**STATED GOAL**
In the records, begin at the line that contains "Viewport: 346px width, 313px" and stop after the line that contains "on time axis". Reproduce only those lines, swapping "paperclip" for "paper clip" and leaving everything else unchanged.

**SUPPLIED RECORDS**
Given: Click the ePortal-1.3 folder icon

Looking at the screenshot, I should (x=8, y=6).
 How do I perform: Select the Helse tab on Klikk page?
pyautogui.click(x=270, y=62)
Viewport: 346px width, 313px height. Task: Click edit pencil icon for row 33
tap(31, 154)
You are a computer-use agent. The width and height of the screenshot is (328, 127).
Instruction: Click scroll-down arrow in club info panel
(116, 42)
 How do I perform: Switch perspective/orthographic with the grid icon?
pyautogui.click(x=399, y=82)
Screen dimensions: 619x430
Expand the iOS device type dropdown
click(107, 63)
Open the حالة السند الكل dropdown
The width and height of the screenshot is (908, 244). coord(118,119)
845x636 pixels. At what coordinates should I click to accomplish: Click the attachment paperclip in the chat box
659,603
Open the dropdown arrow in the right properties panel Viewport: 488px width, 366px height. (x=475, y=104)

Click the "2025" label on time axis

--

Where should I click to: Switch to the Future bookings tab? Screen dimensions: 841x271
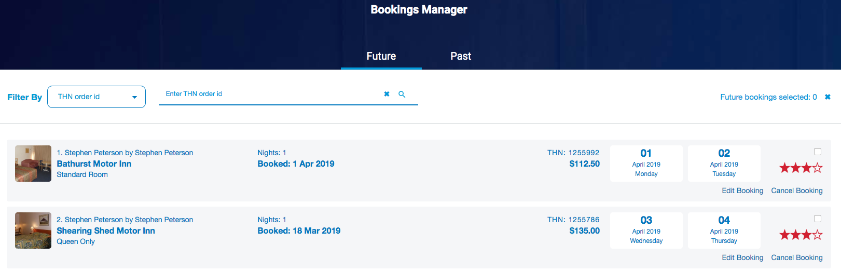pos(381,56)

**EXERCISE ANSWER**
Viewport: 346px width, 313px height. Task: Click edit pencil icon for row 33
tap(31, 154)
You are a computer-use agent. The width and height of the screenshot is (328, 127).
Instruction: Click scroll-down arrow in club info panel
(116, 42)
 How do I perform: Switch perspective/orthographic with the grid icon?
pyautogui.click(x=399, y=82)
Screen dimensions: 619x430
Expand the iOS device type dropdown
click(107, 63)
Open the حالة السند الكل dropdown
The width and height of the screenshot is (908, 244). coord(118,119)
845x636 pixels. At what coordinates should I click to accomplish: Click the attachment paper clip in the chat box
659,603
Open the dropdown arrow in the right properties panel Viewport: 488px width, 366px height. (x=475, y=104)

Click the "2025" label on time axis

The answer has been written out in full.